══ Material provided
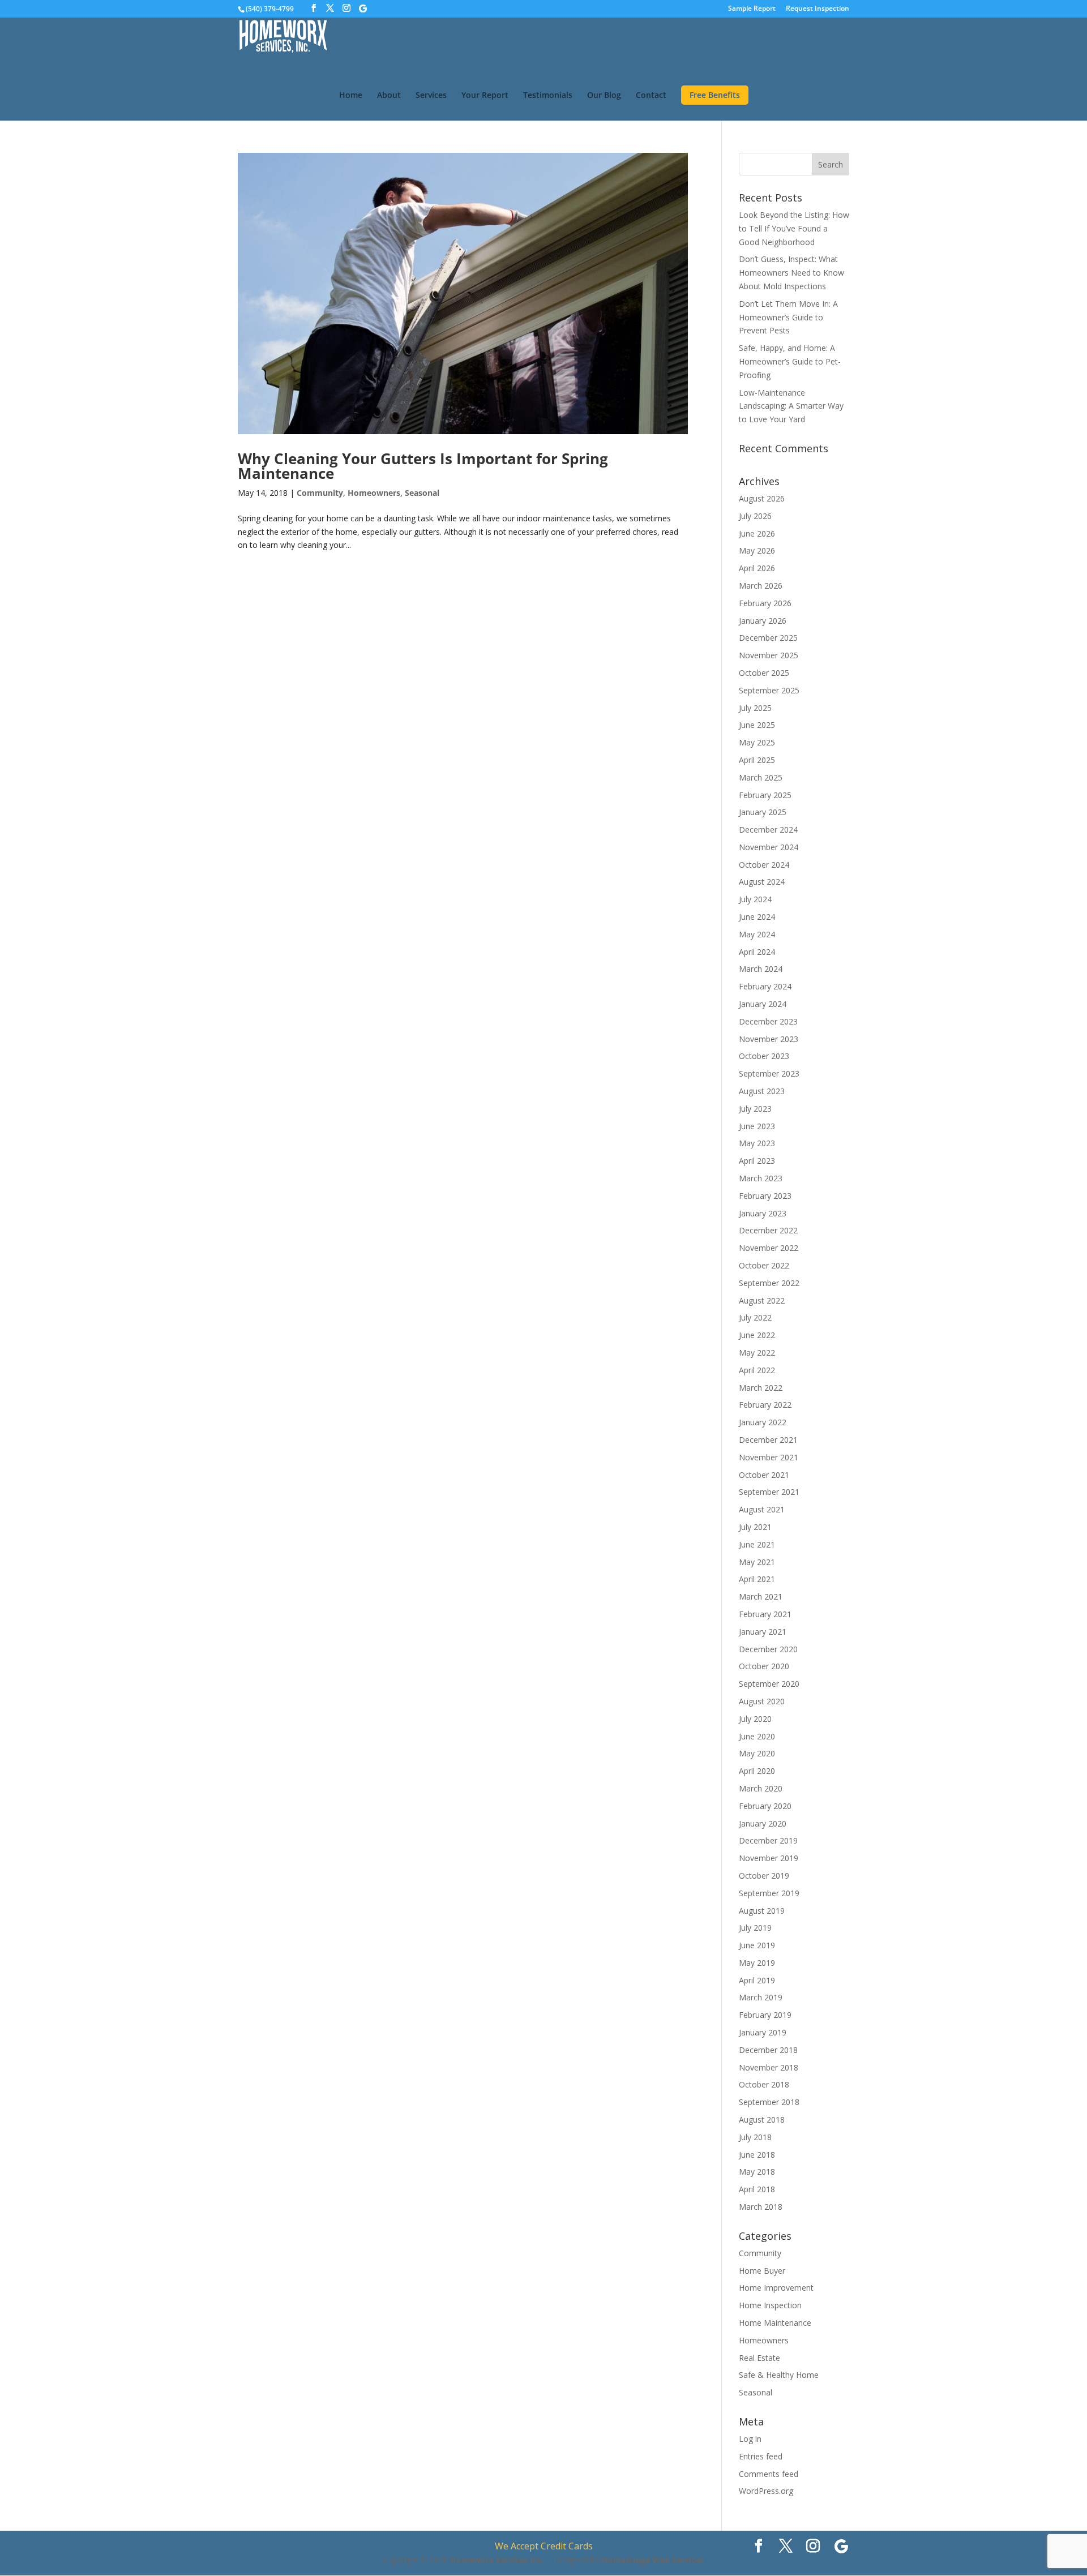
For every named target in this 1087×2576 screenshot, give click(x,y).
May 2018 (757, 2171)
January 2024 (762, 1003)
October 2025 (764, 672)
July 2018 (755, 2137)
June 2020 (757, 1736)
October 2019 (764, 1875)
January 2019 (762, 2032)
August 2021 (762, 1509)
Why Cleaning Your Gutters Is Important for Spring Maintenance (423, 465)
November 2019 (768, 1858)
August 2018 (762, 2119)
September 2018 (769, 2102)
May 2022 (757, 1352)
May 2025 (757, 742)
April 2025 (757, 760)
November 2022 (768, 1247)
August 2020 (762, 1701)
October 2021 (764, 1474)
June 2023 (757, 1126)
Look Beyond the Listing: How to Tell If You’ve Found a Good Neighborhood (794, 228)
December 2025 (768, 637)
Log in (750, 2438)
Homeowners (374, 492)
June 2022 (757, 1335)
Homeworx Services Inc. (497, 2559)
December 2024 (768, 829)
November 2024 (768, 847)
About (389, 95)
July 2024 (755, 899)
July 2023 (755, 1108)
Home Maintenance (775, 2322)
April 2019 (757, 1980)
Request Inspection (817, 9)
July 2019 (755, 1927)
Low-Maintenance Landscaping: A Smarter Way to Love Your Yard (791, 406)
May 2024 (757, 934)
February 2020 (765, 1806)
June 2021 (757, 1544)
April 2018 (757, 2189)
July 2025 (755, 707)
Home (350, 95)
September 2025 (769, 690)
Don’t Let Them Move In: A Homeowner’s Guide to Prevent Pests (788, 317)
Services (431, 95)
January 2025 (762, 812)
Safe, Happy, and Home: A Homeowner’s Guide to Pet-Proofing (790, 361)
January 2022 (762, 1422)
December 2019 (768, 1840)
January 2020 (762, 1823)
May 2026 (757, 550)
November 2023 (768, 1039)
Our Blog (604, 95)
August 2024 (762, 881)
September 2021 (769, 1491)
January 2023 (762, 1213)
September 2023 (769, 1073)
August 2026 (762, 498)
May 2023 (757, 1143)
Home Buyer (762, 2270)
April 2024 (757, 951)
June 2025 (757, 724)
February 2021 (765, 1614)
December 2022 (768, 1230)
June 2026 (757, 533)
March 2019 (760, 1997)
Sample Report (752, 9)
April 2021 (757, 1579)
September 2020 (769, 1683)
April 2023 (757, 1160)
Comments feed (768, 2473)
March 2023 (760, 1178)
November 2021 (768, 1457)
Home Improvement (776, 2287)
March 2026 (760, 585)
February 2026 (765, 603)
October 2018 (764, 2084)
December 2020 (768, 1649)
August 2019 (762, 1910)
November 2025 (768, 655)
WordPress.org (766, 2490)
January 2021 (762, 1631)
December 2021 (768, 1439)
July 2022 (755, 1317)
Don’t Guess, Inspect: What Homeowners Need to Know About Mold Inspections (791, 273)
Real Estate (759, 2357)
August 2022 (762, 1300)
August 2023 (762, 1091)
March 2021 (760, 1596)
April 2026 (757, 568)
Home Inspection (770, 2305)
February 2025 (765, 795)
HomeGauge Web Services (653, 2559)
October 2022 (764, 1265)
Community (320, 492)
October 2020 (764, 1666)
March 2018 (760, 2206)
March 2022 (760, 1387)
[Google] (363, 8)
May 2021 (757, 1562)
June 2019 (757, 1945)
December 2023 (768, 1021)
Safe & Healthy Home (779, 2374)
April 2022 (757, 1370)
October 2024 (764, 864)
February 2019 (765, 2014)
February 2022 (765, 1404)
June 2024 (757, 916)
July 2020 (755, 1718)
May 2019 (757, 1962)
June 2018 (757, 2154)
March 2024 (760, 968)
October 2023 (764, 1056)
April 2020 (757, 1770)
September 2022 (769, 1283)
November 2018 (768, 2067)
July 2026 (755, 516)
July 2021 (755, 1526)
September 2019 (769, 1893)
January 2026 (762, 620)
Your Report (484, 95)
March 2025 (760, 777)
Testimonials (547, 95)
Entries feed (760, 2456)
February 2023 (765, 1195)
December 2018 (768, 2049)
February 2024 (765, 986)
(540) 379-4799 (270, 9)
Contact (651, 95)
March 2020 (760, 1788)
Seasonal (422, 492)
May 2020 (757, 1753)
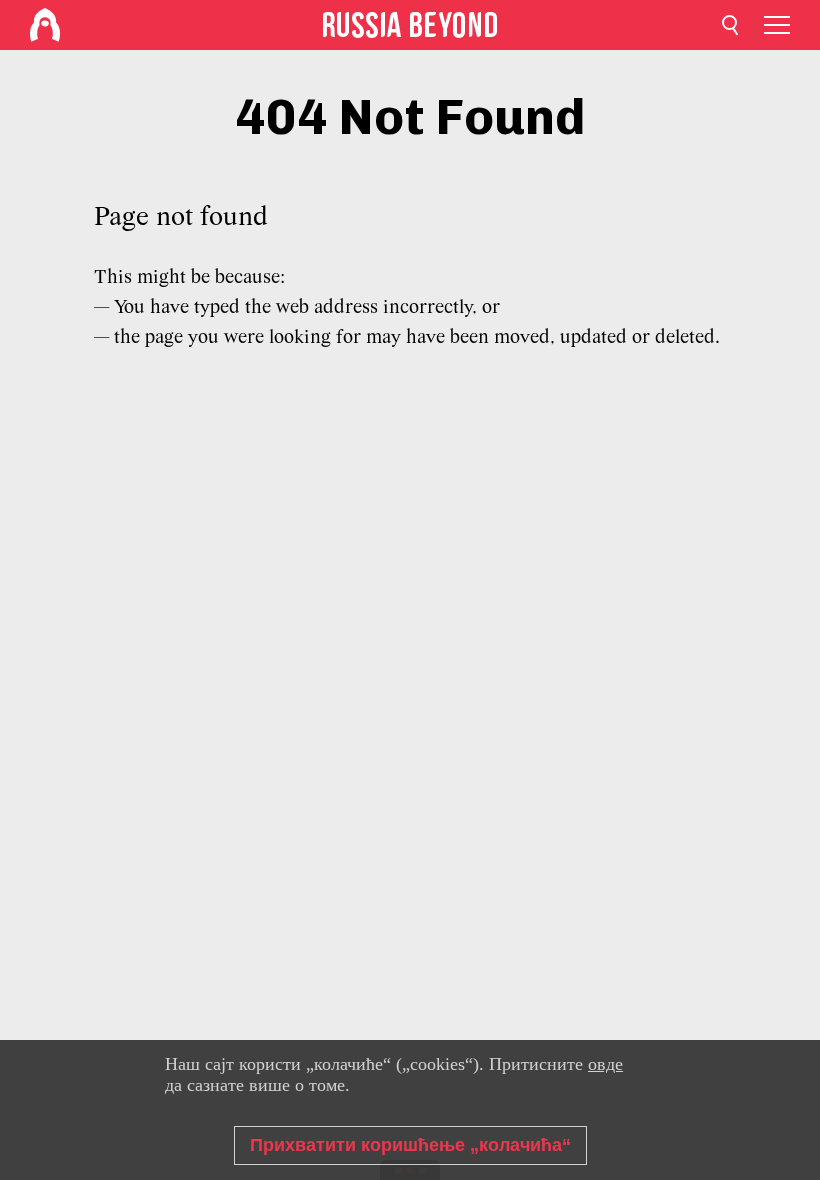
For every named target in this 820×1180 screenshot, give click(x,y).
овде (605, 1064)
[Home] (45, 25)
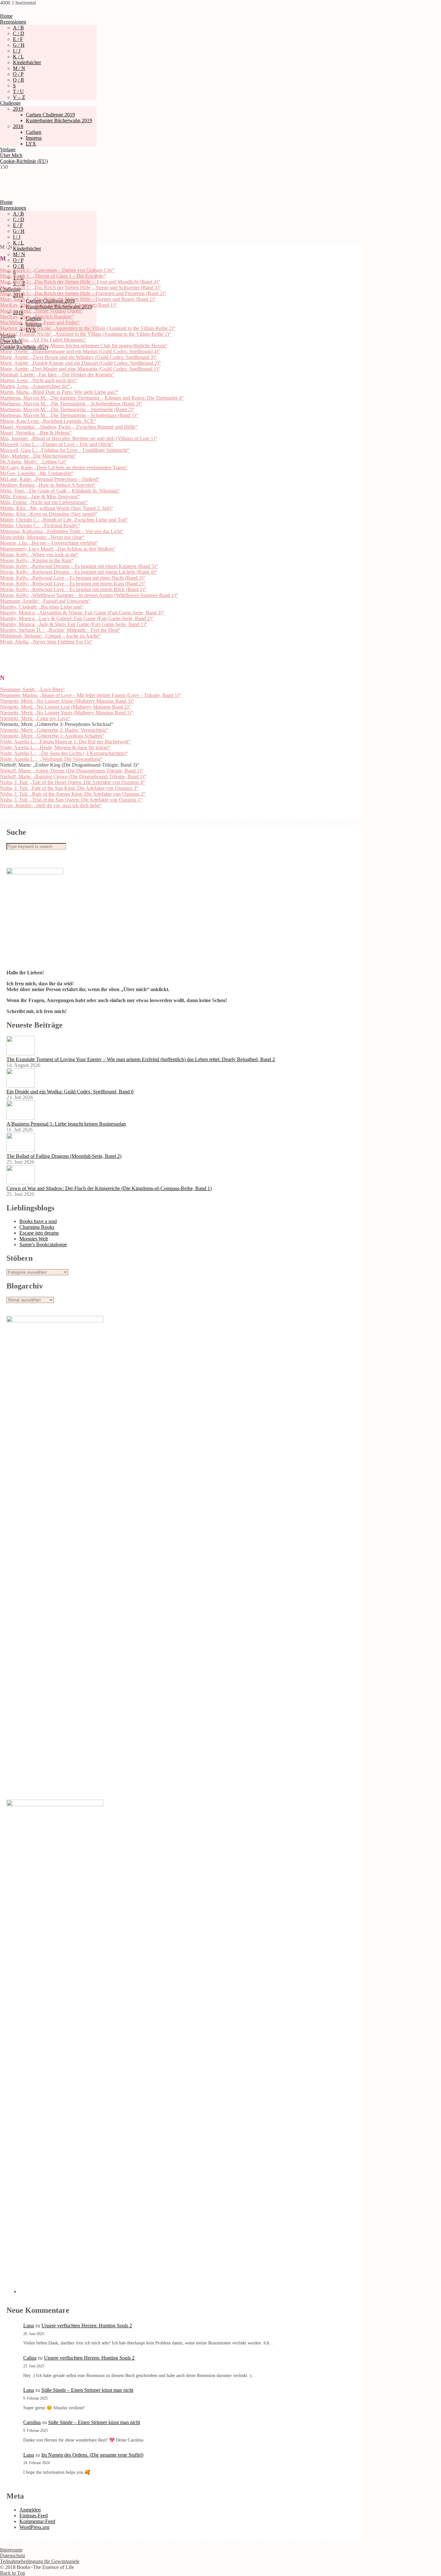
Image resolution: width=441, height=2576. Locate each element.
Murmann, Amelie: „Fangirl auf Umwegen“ (45, 601)
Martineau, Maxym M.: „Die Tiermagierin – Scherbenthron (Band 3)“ (71, 403)
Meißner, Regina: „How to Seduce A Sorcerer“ (48, 485)
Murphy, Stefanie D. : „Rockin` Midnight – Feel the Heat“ (60, 630)
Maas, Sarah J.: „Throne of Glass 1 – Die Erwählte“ (53, 276)
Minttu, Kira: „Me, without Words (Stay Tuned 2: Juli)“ (56, 508)
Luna (28, 2325)
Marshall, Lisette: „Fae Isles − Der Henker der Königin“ (57, 374)
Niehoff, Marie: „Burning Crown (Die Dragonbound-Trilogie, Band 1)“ (73, 776)
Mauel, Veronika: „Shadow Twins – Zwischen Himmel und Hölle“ (69, 427)
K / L (18, 56)
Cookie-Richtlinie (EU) (24, 161)
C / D (18, 33)
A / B (18, 27)
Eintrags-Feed (33, 2515)
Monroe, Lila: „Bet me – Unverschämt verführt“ (49, 543)
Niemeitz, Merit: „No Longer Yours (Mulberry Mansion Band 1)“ (66, 712)
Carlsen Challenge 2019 (50, 114)
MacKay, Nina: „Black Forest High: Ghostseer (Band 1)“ (58, 305)
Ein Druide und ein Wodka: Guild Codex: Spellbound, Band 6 (70, 1091)
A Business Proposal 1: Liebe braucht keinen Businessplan (66, 1124)
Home (6, 16)
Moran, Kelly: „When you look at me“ (39, 554)
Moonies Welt (33, 1238)
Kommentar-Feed (37, 2521)
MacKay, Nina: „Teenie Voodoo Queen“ (41, 310)
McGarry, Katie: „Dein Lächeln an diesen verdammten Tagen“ (64, 467)
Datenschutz (12, 2555)
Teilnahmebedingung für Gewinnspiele (39, 2561)
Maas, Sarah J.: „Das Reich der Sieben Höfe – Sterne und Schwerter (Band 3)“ (80, 287)
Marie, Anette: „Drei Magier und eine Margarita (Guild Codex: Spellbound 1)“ (80, 369)
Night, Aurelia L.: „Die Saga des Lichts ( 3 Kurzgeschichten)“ (64, 753)
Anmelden (30, 2509)
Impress (34, 138)
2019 (18, 109)
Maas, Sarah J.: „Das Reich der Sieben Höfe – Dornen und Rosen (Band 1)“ (78, 299)
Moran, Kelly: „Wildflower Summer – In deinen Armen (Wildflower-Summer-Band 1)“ (89, 595)
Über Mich (11, 155)
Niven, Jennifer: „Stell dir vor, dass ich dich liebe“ (51, 805)
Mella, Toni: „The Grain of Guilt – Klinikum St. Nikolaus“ (60, 490)
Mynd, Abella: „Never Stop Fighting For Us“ (46, 641)
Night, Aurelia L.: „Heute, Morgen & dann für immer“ (55, 747)
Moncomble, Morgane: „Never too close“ (42, 537)
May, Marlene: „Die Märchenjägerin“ (38, 456)
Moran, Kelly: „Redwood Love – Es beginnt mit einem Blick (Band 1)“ (73, 589)
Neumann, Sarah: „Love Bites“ (32, 689)
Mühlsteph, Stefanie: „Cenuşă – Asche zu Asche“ (50, 636)
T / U (18, 91)
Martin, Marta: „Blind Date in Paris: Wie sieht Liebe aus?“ (59, 392)
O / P (18, 74)
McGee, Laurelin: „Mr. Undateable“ (37, 473)
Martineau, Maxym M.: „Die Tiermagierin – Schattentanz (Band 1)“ (69, 415)
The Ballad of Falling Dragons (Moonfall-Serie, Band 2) (63, 1156)
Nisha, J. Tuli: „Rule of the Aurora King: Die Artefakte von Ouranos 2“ (73, 794)
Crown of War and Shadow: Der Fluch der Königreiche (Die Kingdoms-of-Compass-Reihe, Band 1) (109, 1188)
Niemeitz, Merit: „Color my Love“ (35, 718)
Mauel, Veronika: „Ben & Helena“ (36, 432)
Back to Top (12, 2573)
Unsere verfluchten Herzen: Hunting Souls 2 (86, 2325)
════
_Required action:_ Reproduce, word for word and in full, only the lines above that start at the line with "February 2025 (765, 795)" and run through the line with "Safe & Healthy Home (779, 2374)", both ends included.

_Output of the exercise:_
February 2025 (765, 795)
HomeGauge Web Services (653, 2559)
October 2022 (764, 1265)
Community (320, 492)
October 2020 (764, 1666)
March 2018 (760, 2206)
March 2022 (760, 1387)
[Google] (363, 8)
May 2021 (757, 1562)
June 2019 (757, 1945)
December 2023 (768, 1021)
Safe & Healthy Home (779, 2374)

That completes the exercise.